Now is the time to look on the deep-water side of
the causeway for the big black bream.
There they are thirty,
fifty perhaps a hundred of them, swimming
gently to and fro outside the entrance, longing, yet
afraid to enter. As you stand up, and your shadow
falls upon their line of vision, they “go about”
and turn head on to watch, sometimes remaining in the
same position, with gently moving fins and tails,
for five minutes; sometimes sinking down to the blue
depths beyond, their outlines looming grey and indistinct
as they descend, to reappear again in a few minutes,
almost on the surface, waiting for the dead mullet
or gar-fish which you may perhaps throw to them.
The old ex-Tasmanian convict who was
employed to attend to the boat in which we boys went
across to Sydney three days a week, weather permitting,
to attend school, had told us that we “couldn’t
hook e’er a one o’ thim black bream; the
divils is that cunning, masters, that you can’t
do it. So don’t thry it. ‘Tis
on’y a-waistin’ time.”
But we knew better; we were born in
the colony in a seaport town on the northern
coast and the aborigines of the Hastings
River tribe had taught us many valuable secrets, one
of which was how to catch black bream in the broad
light of day as the tide flowed over a long stretch
of sand, bare at low water, at the mouth of a certain
“blind” creek a few miles above the noisy,
surf-swept bar. But here, in Mosman’s Bay,
in Sydney, we had not the cunningly devised gear of
our black friends the principal article
of which was the large uni-valve aliotis shell to
help us, so we set to work and devised a plan of our
own, which answered splendidly, and gave us glorious
sport.
When the tide was out and the sands
were dry, carrying a basket containing half a dozen
strong lines with short-shanked, thick hooks, and
two or three dozen young gar-fish, mullet, or tentacles
of the octopus, we would set to work.

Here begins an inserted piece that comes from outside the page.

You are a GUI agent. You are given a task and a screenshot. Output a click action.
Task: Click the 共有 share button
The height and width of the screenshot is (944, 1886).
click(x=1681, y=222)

Baiting
each hook so carefully that no part of it was left
uncovered, we dug a hole in the sand, in which it
was then partly buried; then we scooped out with our
hands a narrow trench about six inches deep and thirty
or forty yards in length, into which the line was
laid, covered up roughly, and the end taken to the
shore. After we had accomplished laying our lines,
radiating right and left, in this manner we covered
each tempting bait with an ordinary crockery flower-pot,
weighted on the top with a stone to keep it in its
place, and then a thin tripping-line was passed through
the round hole, and secured to a wooden cross-piece
underneath. These tripping-lines were then brought
ashore, and our preparations were complete.
“But why,” one may ask,
“all this elaborate detail, this burying of
lines, and, most absurd of all, the covering up of
the baited hook with a flowerpot?”
Simply this. As the tide flows
in over the sand there come with it, first of all,
myriads of small garfish, mullet, and lively red bream,
who, if the bait were left exposed, would at once gather
round and begin to nibble and tug at it. Then
perhaps a swiftly swimming “Long Tom,”
hungry and defiant, may dart upon it with his terrible
teethed jaws, or the great goggle-eyed, floundering
sting-ray, as he flaps along his way, might suck it
into his toothless but bony and greedy mouth; and then
hundreds and hundreds of small silvery bream would
bite, tug, and drag out, and finally reveal the line
attached, and then the scheme has come to naught,
for once the cute and lordly black bream sees a line
he is off, with a contemptuous eye and a lazy, proud
sweep of tail.
When the tide was near the full flood
we would take the ends of our fishing- and tripping-lines
in our hands and seat ourselves upon the high sandstone
boulders which fringed the sides of the bay, and from
whence we could command a clear view of the water below.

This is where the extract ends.